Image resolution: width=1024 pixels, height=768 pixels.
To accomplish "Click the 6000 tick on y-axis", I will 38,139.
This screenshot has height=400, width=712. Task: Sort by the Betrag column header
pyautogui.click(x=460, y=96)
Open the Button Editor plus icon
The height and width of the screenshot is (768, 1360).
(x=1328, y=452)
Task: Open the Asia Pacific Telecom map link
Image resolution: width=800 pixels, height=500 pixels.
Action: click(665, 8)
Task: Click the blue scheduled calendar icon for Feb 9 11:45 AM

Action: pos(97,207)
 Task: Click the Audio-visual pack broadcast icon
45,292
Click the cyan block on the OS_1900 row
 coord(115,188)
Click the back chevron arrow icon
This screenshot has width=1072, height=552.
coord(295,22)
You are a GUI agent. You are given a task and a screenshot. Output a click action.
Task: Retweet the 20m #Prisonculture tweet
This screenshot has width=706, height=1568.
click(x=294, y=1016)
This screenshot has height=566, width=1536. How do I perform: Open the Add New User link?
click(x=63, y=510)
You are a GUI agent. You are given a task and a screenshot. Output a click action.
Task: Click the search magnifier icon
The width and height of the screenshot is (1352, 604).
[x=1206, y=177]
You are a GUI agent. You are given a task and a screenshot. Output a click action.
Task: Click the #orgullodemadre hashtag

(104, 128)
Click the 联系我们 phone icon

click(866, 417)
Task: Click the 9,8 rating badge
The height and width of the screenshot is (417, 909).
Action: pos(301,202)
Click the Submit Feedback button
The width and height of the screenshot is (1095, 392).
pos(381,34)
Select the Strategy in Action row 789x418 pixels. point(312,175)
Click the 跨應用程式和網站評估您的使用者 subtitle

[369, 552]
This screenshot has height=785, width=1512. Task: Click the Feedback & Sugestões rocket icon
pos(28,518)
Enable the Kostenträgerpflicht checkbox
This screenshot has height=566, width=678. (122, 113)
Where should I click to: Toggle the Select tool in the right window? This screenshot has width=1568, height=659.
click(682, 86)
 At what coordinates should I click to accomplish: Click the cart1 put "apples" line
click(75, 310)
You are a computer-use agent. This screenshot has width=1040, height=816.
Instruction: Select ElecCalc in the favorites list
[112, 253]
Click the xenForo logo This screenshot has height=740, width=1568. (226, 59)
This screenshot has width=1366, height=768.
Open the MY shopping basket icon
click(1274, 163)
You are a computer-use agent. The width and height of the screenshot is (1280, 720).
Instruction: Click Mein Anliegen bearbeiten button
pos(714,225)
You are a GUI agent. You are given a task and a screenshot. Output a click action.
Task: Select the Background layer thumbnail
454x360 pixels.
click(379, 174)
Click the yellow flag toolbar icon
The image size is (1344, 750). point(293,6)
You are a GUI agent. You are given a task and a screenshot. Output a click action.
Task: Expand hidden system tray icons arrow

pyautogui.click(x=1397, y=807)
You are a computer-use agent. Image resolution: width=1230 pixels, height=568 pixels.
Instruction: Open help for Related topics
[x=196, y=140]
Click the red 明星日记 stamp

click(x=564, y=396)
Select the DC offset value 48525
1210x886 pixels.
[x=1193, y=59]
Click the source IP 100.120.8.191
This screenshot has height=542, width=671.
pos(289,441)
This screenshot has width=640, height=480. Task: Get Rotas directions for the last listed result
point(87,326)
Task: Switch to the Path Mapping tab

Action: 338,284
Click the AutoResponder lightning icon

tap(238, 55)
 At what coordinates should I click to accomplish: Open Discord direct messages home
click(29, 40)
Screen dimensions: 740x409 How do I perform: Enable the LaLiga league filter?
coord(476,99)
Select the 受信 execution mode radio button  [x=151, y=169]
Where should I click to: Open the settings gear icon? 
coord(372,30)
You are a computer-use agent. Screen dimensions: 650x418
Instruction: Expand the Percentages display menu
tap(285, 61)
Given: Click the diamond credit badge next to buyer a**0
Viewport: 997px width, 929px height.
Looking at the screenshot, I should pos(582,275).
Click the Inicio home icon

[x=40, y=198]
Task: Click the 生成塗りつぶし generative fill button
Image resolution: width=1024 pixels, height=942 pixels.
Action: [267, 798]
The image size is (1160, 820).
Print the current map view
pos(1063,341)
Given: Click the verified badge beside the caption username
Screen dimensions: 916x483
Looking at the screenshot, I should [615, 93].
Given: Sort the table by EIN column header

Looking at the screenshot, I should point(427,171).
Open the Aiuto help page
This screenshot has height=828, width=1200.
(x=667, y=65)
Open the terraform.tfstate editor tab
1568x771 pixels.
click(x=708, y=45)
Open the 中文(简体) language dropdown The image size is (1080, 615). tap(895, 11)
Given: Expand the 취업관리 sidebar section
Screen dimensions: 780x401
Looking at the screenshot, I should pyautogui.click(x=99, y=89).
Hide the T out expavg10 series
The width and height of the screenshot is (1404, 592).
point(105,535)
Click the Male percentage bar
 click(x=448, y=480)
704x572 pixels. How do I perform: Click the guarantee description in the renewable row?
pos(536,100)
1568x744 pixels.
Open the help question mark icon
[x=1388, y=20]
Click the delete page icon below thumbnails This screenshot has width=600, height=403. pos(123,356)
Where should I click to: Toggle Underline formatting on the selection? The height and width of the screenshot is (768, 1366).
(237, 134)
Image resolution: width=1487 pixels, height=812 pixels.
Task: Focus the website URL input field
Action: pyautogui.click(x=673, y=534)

-----

- [WHAT THIS TASK INVOLVES]: Your answer should consist of the lines from the line with "At what coordinates should I click to accomplish: Open" to the line with "You are a computer-use agent. Screen" above, repeated exactly, both ends included.

- [COMPLETED EXERCISE]:
 At what coordinates should I click to accomplish: Open Discord direct messages home
click(29, 40)
Screen dimensions: 740x409 How do I perform: Enable the LaLiga league filter?
coord(476,99)
Select the 受信 execution mode radio button  [x=151, y=169]
Where should I click to: Open the settings gear icon? 
coord(372,30)
You are a computer-use agent. Screen dimensions: 650x418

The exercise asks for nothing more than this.